[ENTRIES PROVIDED Boundary: Start]

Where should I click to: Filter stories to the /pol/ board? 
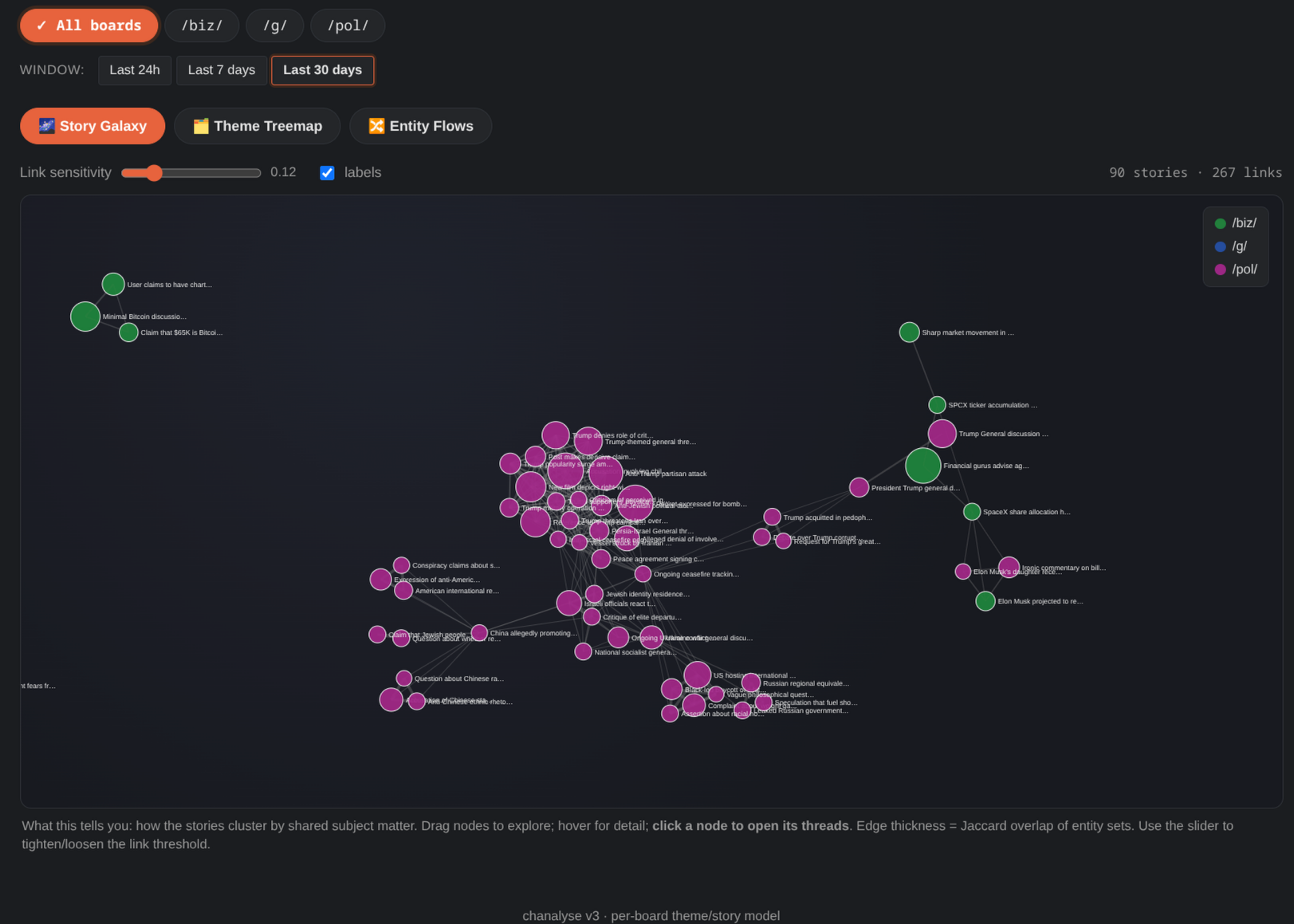[x=348, y=26]
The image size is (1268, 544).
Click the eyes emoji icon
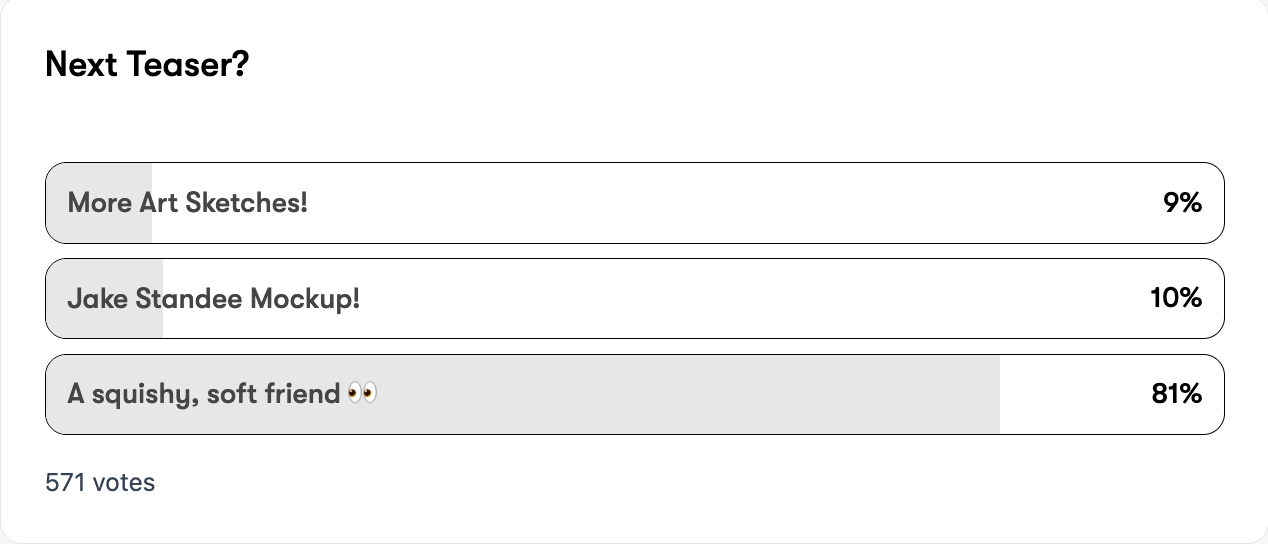[362, 394]
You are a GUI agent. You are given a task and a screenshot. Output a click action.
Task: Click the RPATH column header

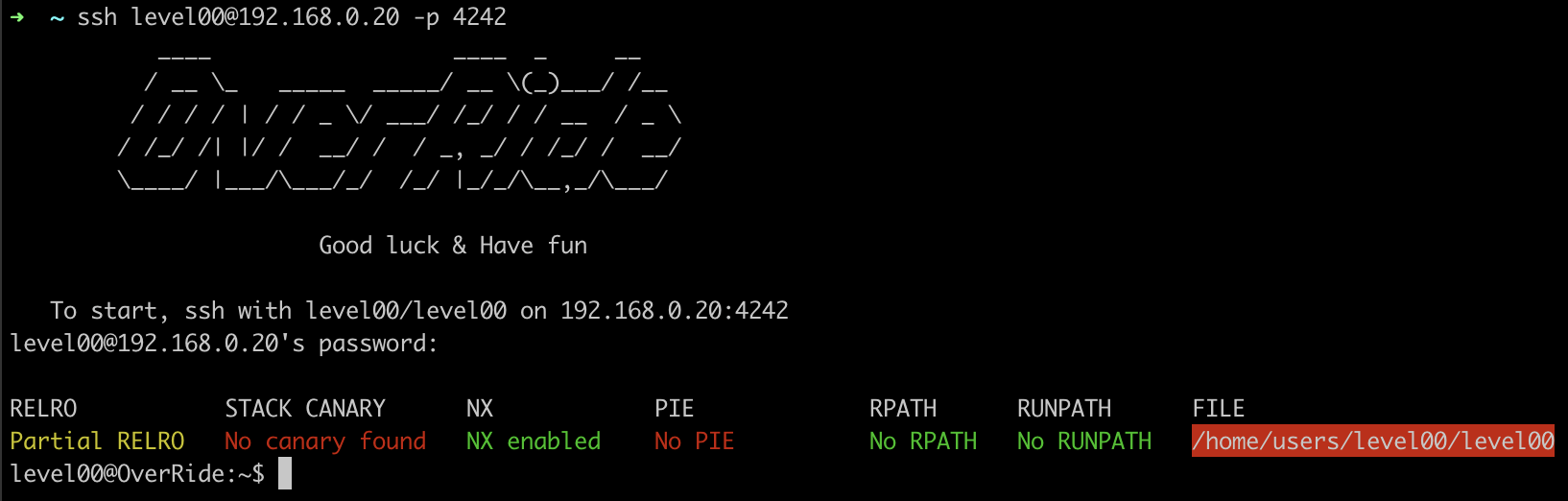pos(903,409)
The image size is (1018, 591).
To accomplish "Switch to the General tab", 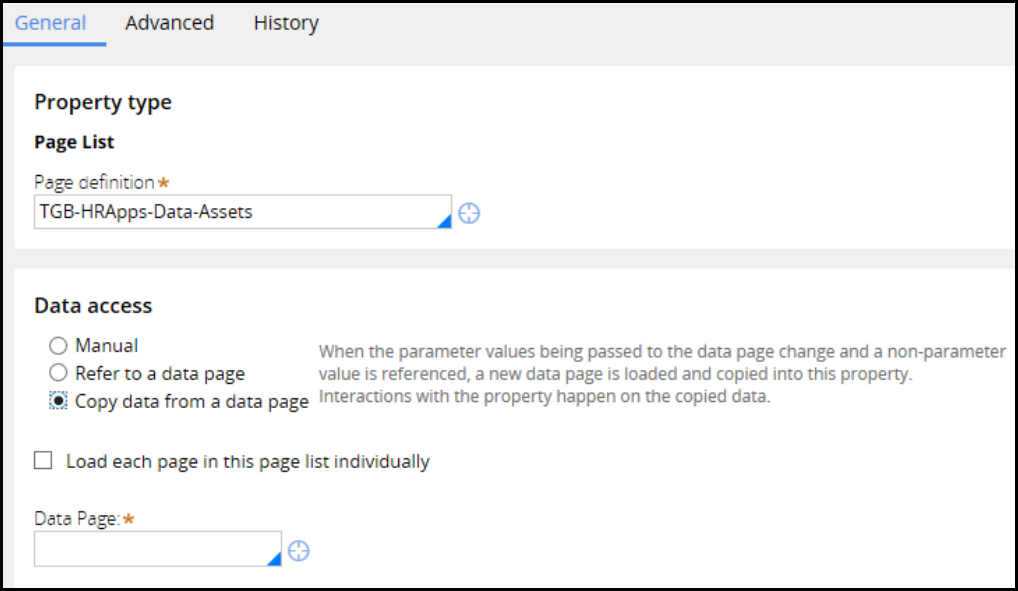I will 50,23.
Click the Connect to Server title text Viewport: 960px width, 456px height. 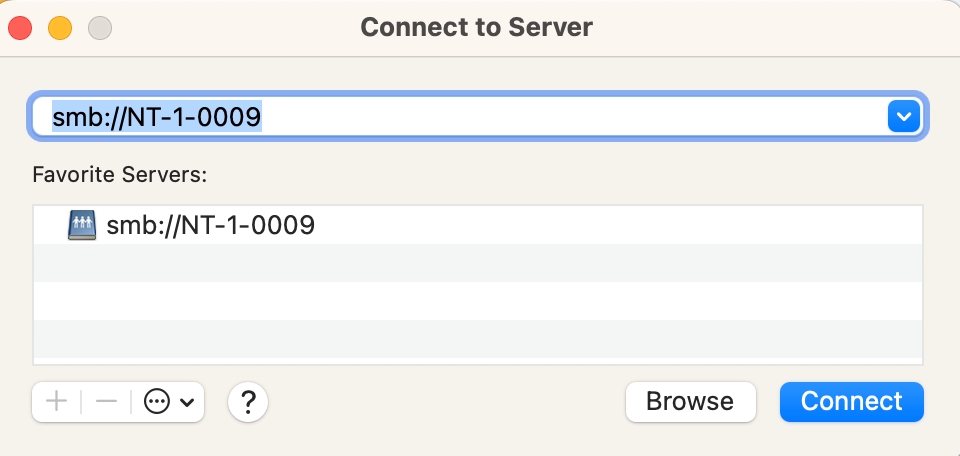click(476, 27)
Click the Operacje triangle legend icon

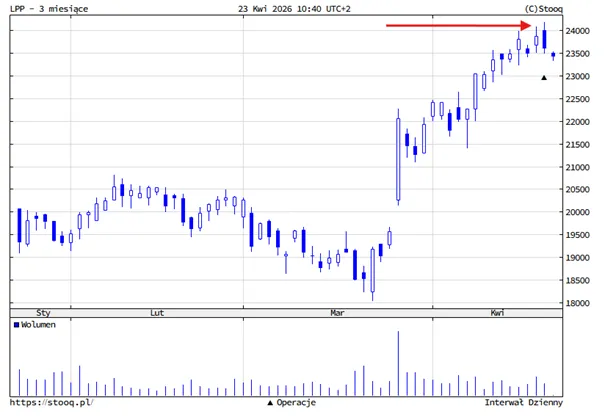(270, 403)
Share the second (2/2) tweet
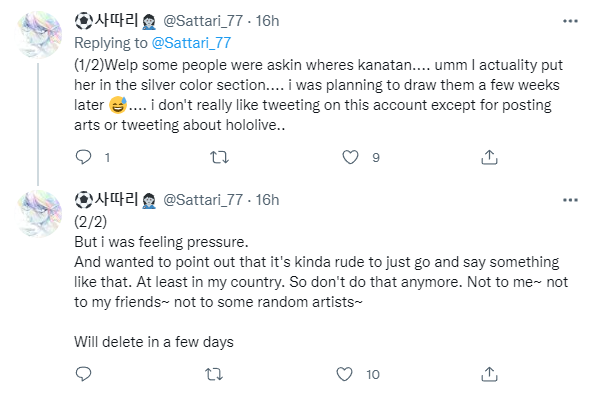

[ENTRIES PROVIDED Boundary: End]

* [REQUIRED WORK]:
Report every line of the data in which "size" appears.

* [PROBLEM SOLUTION]:
The image size is (1268, 544).
The image size is (1018, 591).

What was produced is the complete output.